| Exercise prompt |
Reproduce the lines below character for character, with no changes.

| Records for the exercise |
++++

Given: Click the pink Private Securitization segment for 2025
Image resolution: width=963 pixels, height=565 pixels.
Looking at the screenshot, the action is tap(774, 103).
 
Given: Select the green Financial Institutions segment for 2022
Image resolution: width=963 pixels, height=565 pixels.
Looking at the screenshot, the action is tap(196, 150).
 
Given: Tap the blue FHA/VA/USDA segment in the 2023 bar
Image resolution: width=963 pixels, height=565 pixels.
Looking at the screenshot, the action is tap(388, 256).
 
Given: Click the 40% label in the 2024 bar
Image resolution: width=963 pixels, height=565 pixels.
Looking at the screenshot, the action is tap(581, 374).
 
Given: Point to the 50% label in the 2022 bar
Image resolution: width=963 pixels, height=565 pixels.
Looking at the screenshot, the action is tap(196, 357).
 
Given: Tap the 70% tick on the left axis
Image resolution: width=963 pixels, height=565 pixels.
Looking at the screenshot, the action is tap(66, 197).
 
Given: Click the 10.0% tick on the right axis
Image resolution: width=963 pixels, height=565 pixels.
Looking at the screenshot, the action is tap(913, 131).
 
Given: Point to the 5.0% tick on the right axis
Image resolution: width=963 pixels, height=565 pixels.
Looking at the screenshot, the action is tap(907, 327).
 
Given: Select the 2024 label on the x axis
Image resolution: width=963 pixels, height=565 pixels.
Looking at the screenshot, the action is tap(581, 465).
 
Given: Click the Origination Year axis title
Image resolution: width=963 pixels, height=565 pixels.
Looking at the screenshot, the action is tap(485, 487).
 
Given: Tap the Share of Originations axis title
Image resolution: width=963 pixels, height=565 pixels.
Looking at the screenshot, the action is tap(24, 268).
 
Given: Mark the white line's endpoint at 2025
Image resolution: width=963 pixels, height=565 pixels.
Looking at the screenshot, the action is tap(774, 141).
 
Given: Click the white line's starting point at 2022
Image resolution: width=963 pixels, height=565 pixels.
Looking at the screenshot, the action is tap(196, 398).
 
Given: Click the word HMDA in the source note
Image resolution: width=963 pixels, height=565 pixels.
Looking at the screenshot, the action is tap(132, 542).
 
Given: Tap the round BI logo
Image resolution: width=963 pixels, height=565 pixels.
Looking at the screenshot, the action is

++++

| Written solution |
Given: Click the pink Private Securitization segment for 2025
Image resolution: width=963 pixels, height=565 pixels.
Looking at the screenshot, the action is tap(774, 103).
 
Given: Select the green Financial Institutions segment for 2022
Image resolution: width=963 pixels, height=565 pixels.
Looking at the screenshot, the action is tap(196, 150).
 
Given: Tap the blue FHA/VA/USDA segment in the 2023 bar
Image resolution: width=963 pixels, height=565 pixels.
Looking at the screenshot, the action is tap(388, 256).
 
Given: Click the 40% label in the 2024 bar
Image resolution: width=963 pixels, height=565 pixels.
Looking at the screenshot, the action is tap(581, 374).
 
Given: Point to the 50% label in the 2022 bar
Image resolution: width=963 pixels, height=565 pixels.
Looking at the screenshot, the action is tap(196, 357).
 
Given: Tap the 70% tick on the left axis
Image resolution: width=963 pixels, height=565 pixels.
Looking at the screenshot, the action is tap(66, 197).
 
Given: Click the 10.0% tick on the right axis
Image resolution: width=963 pixels, height=565 pixels.
Looking at the screenshot, the action is tap(913, 131).
 
Given: Point to the 5.0% tick on the right axis
Image resolution: width=963 pixels, height=565 pixels.
Looking at the screenshot, the action is tap(907, 327).
 
Given: Select the 2024 label on the x axis
Image resolution: width=963 pixels, height=565 pixels.
Looking at the screenshot, the action is tap(581, 465).
 
Given: Click the Origination Year axis title
Image resolution: width=963 pixels, height=565 pixels.
Looking at the screenshot, the action is tap(485, 487).
 
Given: Tap the Share of Originations axis title
Image resolution: width=963 pixels, height=565 pixels.
Looking at the screenshot, the action is tap(24, 268).
 
Given: Mark the white line's endpoint at 2025
Image resolution: width=963 pixels, height=565 pixels.
Looking at the screenshot, the action is tap(774, 141).
 
Given: Click the white line's starting point at 2022
Image resolution: width=963 pixels, height=565 pixels.
Looking at the screenshot, the action is tap(196, 398).
 
Given: Click the word HMDA in the source note
Image resolution: width=963 pixels, height=565 pixels.
Looking at the screenshot, the action is tap(132, 542).
 
Given: Tap the round BI logo
Image resolution: width=963 pixels, height=565 pixels.
Looking at the screenshot, the action is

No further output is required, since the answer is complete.